START Supplied data
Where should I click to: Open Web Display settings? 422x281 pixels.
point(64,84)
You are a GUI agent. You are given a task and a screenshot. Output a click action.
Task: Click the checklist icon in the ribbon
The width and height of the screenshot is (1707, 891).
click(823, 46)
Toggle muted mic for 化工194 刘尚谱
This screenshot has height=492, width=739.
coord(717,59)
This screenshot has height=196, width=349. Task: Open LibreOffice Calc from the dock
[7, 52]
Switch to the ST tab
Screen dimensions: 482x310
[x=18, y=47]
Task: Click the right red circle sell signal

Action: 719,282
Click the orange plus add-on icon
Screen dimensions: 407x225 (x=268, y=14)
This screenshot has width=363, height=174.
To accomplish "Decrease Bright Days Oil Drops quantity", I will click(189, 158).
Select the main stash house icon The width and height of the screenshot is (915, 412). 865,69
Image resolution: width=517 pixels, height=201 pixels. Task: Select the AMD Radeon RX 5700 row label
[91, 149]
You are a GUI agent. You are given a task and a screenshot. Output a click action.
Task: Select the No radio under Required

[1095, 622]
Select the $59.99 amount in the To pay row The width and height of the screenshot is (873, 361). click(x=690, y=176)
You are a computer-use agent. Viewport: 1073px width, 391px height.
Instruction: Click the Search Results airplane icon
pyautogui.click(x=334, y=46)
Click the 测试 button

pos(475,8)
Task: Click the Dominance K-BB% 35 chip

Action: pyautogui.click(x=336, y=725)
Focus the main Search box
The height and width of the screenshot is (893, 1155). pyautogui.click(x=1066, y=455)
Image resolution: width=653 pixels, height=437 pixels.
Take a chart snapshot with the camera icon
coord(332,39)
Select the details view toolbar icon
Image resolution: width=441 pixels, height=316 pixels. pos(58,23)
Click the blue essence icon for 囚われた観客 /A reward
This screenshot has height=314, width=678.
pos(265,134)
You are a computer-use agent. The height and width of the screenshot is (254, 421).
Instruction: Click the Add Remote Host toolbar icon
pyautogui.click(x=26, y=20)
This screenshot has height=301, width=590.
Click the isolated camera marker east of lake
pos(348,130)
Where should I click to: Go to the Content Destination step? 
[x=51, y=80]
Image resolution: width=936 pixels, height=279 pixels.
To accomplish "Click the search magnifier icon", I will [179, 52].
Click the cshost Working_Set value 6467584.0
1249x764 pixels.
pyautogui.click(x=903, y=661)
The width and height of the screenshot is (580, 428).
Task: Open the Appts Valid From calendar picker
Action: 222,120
END Supplied data
What needs to be done: Work out the number of lines in the entries above that hold the word "computer", giving the number without comment.

Solved problem: 2